§ TASK INSTRUCTIONS
Print exactly the lines from the one containing "Where should I" through the last line of the records below, both included, and nothing else; omit any pictures.

§ DATA LISTING
::::::::

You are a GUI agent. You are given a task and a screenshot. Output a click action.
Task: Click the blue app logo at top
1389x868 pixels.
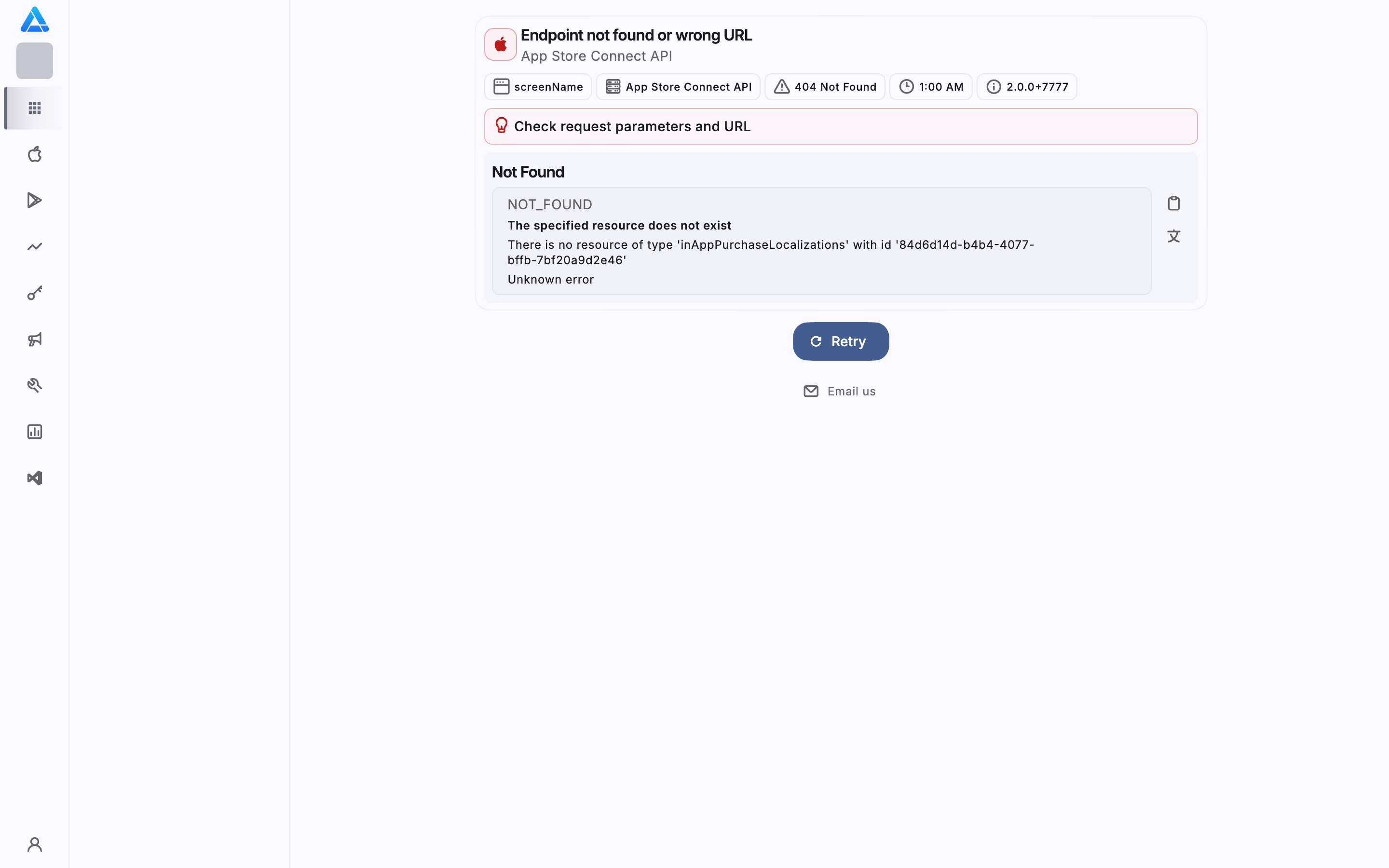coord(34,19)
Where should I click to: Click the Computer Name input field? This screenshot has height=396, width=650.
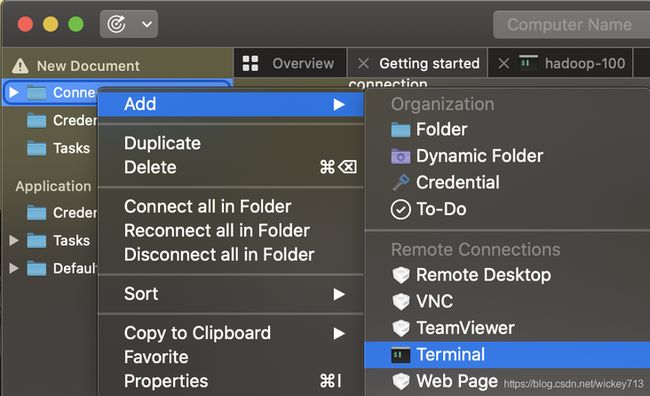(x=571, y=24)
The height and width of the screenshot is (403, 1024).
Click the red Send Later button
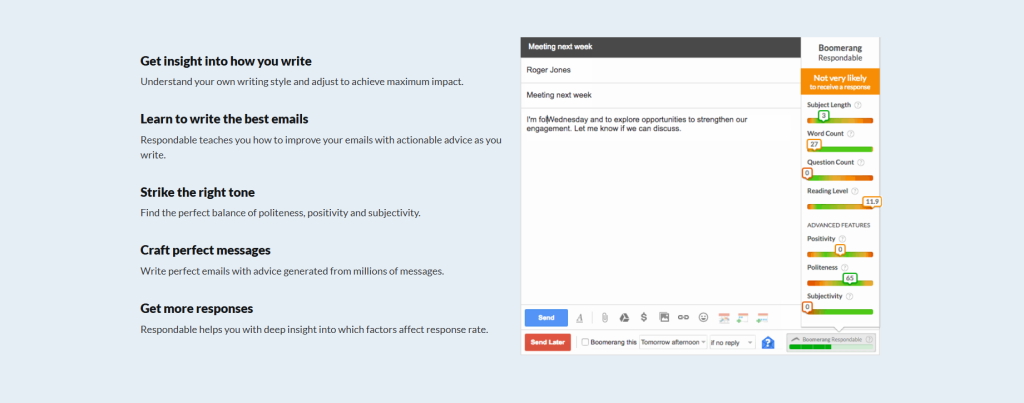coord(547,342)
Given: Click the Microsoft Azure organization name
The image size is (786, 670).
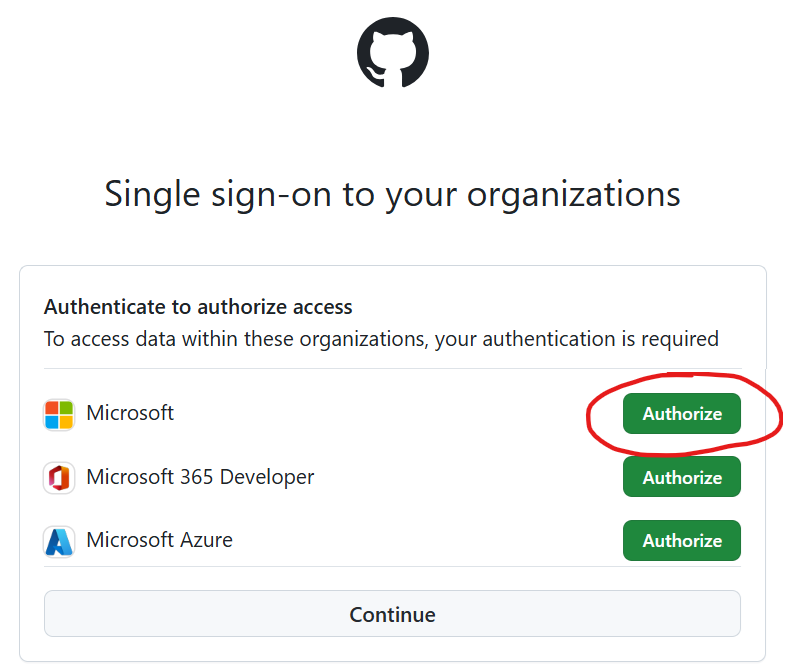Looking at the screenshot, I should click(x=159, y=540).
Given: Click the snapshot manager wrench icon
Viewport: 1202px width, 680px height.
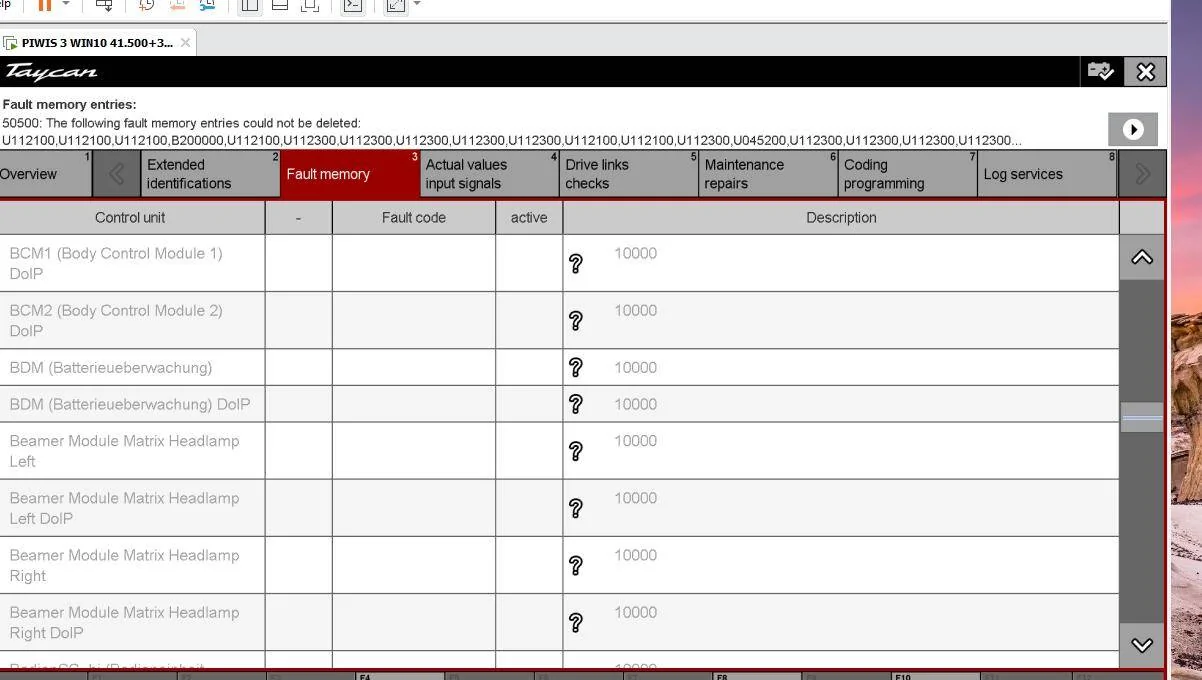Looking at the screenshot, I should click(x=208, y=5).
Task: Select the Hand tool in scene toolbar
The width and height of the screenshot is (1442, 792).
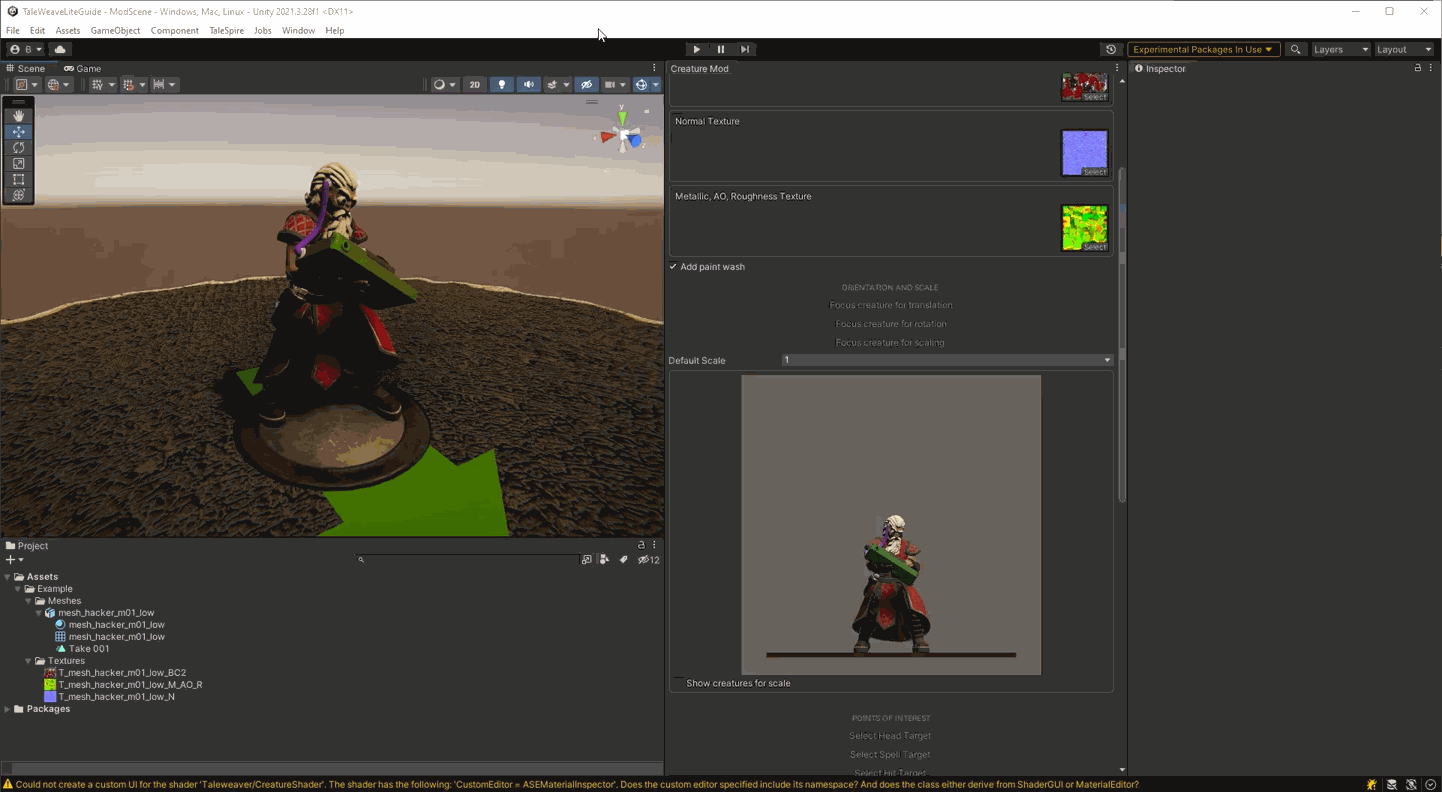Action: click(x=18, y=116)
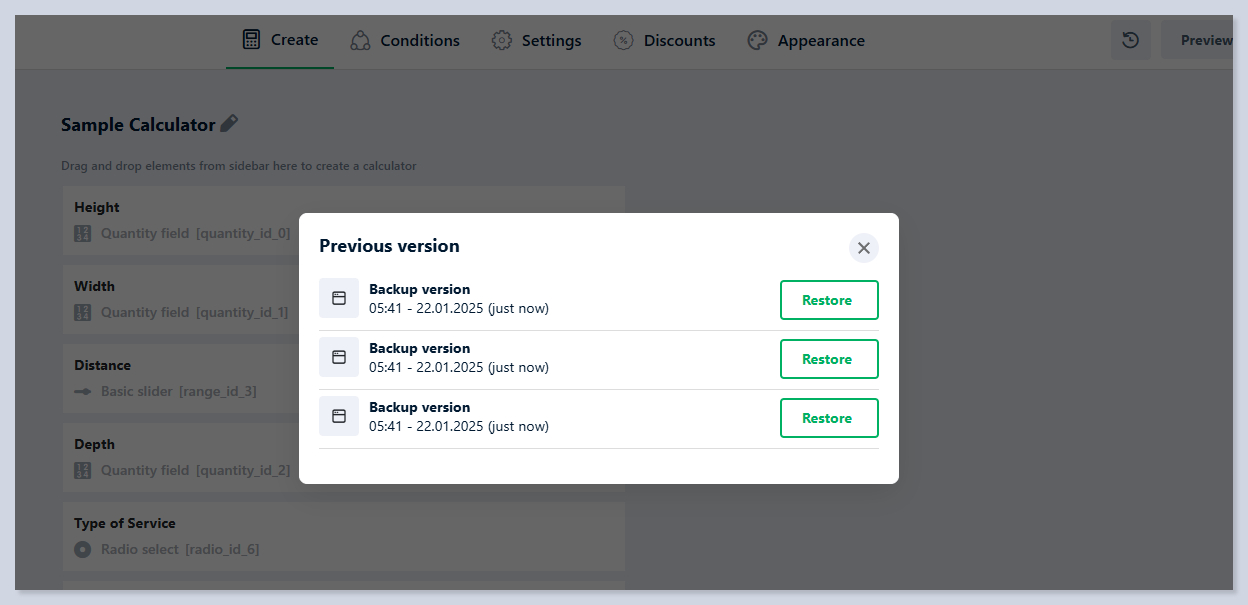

::::::::

§ OUTPUT FOR THIS EXERCISE
Where should I click to: Click the Computer Name input field? This screenshot has height=396, width=650.
(x=571, y=24)
The height and width of the screenshot is (403, 1024).
Click the red Send Later button
coord(547,342)
Given: Click the Microsoft Azure organization name
The image size is (786, 670).
Looking at the screenshot, I should click(x=159, y=540).
Given: Click the snapshot manager wrench icon
Viewport: 1202px width, 680px height.
Looking at the screenshot, I should click(x=208, y=5).
Task: Select the Hand tool in scene toolbar
The width and height of the screenshot is (1442, 792).
Action: click(x=18, y=116)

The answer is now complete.